Epoetin Increases Energy Levels in Breast Cancer Patients on Adjuvant Chemotherapy

March 1, 2002

NEW YORK-Preliminary data from a pilot study show that use of recombinant human erythropoietin (epoetin alfa, Epogen, Procrit) in breast cancer patients receiving adjuvant chemotherapy increases hemoglobin levels and improves quality of life, especially energy and activity.

NEW YORK—Preliminary data from a pilot study show that use of recombinant human erythropoietin (epoetin alfa, Epogen, Procrit) in breast cancer patients receiving adjuvant chemotherapy increases hemoglobin levels and improves quality of life, especially energy and activity.

The study is also examining the effects of epoetin on cognitive function in these women, said Joyce O’Shaughnessy, MD, associate director, US Oncology Research, Baylor-Charles A. Sammons Cancer Center, Dallas. She discussed the data in a presentation at the Chemotherapy Foundation Symposium XIX (abstract 74).

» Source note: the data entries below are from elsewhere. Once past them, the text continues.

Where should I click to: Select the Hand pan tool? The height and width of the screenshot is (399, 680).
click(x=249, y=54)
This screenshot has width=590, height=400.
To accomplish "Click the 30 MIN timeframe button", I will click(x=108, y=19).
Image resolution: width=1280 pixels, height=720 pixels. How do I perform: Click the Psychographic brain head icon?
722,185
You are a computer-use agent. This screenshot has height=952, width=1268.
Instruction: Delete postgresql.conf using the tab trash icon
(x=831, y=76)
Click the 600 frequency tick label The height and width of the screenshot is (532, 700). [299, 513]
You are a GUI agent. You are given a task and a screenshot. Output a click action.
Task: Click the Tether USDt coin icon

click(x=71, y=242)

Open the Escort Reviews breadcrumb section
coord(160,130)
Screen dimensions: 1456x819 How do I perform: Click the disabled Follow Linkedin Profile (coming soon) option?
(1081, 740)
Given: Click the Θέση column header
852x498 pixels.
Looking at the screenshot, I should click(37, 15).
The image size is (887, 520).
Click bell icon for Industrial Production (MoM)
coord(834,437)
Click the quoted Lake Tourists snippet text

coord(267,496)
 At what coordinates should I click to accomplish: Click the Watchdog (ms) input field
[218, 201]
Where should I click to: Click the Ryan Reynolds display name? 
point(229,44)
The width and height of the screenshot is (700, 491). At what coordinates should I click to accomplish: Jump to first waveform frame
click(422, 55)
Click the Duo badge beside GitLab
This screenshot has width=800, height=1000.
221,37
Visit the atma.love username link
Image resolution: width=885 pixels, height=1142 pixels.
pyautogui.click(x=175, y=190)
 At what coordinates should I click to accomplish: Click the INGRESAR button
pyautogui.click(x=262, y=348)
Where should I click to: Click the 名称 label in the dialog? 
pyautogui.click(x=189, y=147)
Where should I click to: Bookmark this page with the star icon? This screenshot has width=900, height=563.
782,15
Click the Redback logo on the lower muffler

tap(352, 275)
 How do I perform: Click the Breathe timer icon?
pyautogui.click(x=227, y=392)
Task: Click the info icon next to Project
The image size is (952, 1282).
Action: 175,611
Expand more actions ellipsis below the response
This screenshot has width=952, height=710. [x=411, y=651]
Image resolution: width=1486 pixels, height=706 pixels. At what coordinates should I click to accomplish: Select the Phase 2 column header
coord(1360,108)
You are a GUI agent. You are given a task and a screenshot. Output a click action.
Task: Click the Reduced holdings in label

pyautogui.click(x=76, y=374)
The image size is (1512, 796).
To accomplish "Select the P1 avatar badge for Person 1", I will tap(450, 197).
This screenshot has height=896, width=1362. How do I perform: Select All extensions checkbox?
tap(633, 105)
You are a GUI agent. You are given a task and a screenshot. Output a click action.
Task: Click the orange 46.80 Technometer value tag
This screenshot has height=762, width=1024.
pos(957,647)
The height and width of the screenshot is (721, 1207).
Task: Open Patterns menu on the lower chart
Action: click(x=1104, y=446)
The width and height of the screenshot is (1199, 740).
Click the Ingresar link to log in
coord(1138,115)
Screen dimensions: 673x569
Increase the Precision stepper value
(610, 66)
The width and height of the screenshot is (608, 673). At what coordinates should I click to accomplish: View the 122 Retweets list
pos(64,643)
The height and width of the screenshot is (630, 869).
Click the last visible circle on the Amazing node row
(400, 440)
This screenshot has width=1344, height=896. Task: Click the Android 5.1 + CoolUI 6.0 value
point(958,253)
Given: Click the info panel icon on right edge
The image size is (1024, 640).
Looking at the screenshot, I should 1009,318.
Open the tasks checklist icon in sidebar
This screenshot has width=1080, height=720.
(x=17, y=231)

The 100 women in the study are being assessed for cognitive function at baseline just before cycle 4 of chemotherapy and 6 months after treatment ends. Two tests are used to evaluate executive control function, a frontal lobe function that involves multitasking or "putting together simple tasks into a complex sequential behavior," she said.

The EXIT 25 test asks 25 questions to determine executive control function, while CLOX is a simpler tool. The rationale for using both was to determine whether the simpler CLOX could substitute for EXIT 25 in future studies. Quality of life was measured with the FACT-An and the Linear Analog Scale, and mood with the Profile of Mood States.

Dr. O’Shaughnessy noted that past studies of cognitive function in breast cancer patients receiving adjuvant chemotherapy failed to stratify for menopausal and hormone therapy status. This is important, she said, because chemotherapy-induced menopause or estrogen-therapy withdrawal can also lead to impaired memory and concentration.

"We stratified the women by menopausal status as well as whether they had recently stopped hormone replacement therapy," she said. "We really tried to control that variable as best we could."

All patients in the study received four cycles of anthracycline-based chemotherapy. Adriamycin/cyclophosphamide (AC) was the most common chemotherapy regimen in the trial, Dr. O’Shaughnessy said. Adriamycin-taxane regimens were also used. Patients were randomized in a double-blind fashion to receive 40,000 units per week of epoetin given subcutaneously from the beginning of chemotherapy or placebo.

Neuroprotective in Animal Studies

Animal studies have shown that epoetin, a glycoprotein that stimulates red blood cell production, crosses the blood-brain barrier and can have a neuro-protective effect. Rodent brain studies showed that neurons express erythropoietin receptors and that glial cells and astrocytes make erythropoietin.

In animal models, she said, the agent was shown to conserve more brain tissue than saline placebo, and in a mouse study, mice receiving erythropoietin learned how to swim a maze more quickly than those receiving saline.

While the cognitive function assessments at 6 months after therapy have not been completed, Dr. O’Shaughnessy was able to report differences in mean hemoglobin levels for the two cohorts. At all time periods, the levels were higher in patients who received epoetin, she noted. "The final difference between the placebo and epoetin alfa groups," she said, "was 2 g/dL."

Assessments are also showing differences in diminution of energy and decreased activity. "It was quite apparent to those of us who took part in this clinical trial who was getting the epoetin alfa," she said, "not only because their hemoglobin levels stayed up, but also because they felt a great deal better than we’re used to seeing with women who are getting AC chemotherapy."